Both defendants were customers of the First National Bank in Louisa, Kentucky, a small mountain village near the West Virginia border. The bank had a history of allowing customers to make interest-free loans by overdrafting their accounts. The bank officers allowed this policy to continue either through incompetence or Christian charity.
Our Court’s disposition of this case establishes a dangerous precedent, an invitation to banks and government enforcement officers to prosecute or threaten to prosecute bank customers in federal court for the failure to pay overdrafts that bank officers themselves encouraged. In such cases, there is no falsehood or lie relied upon by the officers of the bank. The bank officers simply had a policy of covering overdrafts by some customers.

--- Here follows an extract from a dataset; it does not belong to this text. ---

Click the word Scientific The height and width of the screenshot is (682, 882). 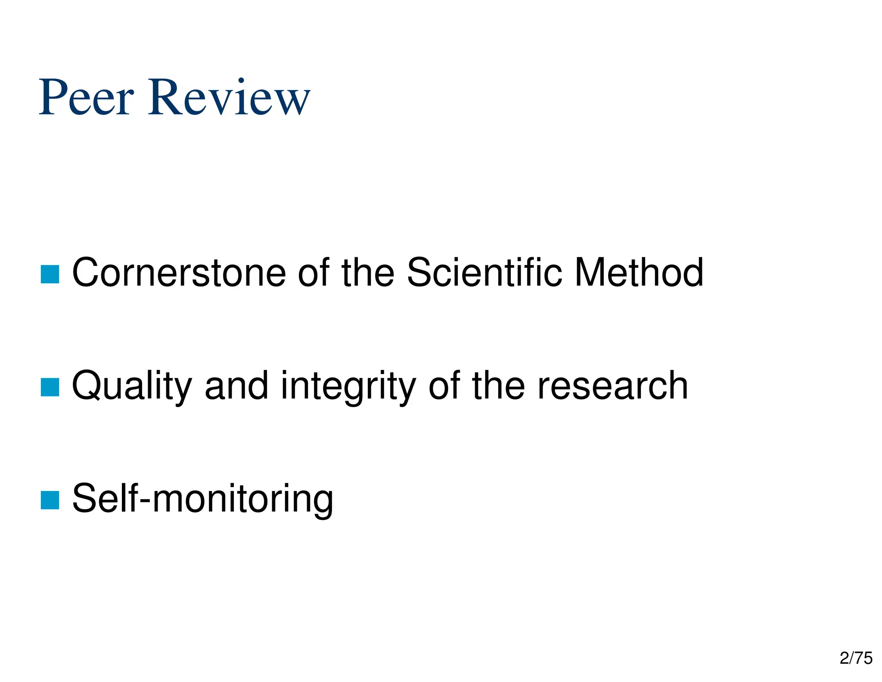[484, 272]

Further, there is no showing here that depositors were defrauded. When shareholders of a bank employ directors and bank officers who have a policy of selectively not collecting overdrafts, customers of the bank who benefit from the policy should not be sent to jail as scapegoats for the misadventures of the bank’s management. This prosecution is another case in which the government has gone beyond the verge and unduly extended § 656. See Judge Friendly’s opinion in United States v. Docherty, 468 F.2d 989, 993 (2nd Cir.1972), for a similar case in which the court reversed the conviction of a customer concluding that it was a case of “maladministration of the affairs of the bank, rather than criminal misapplication of its funds” participated in by the customer. Accordingly, I respectfully dissent.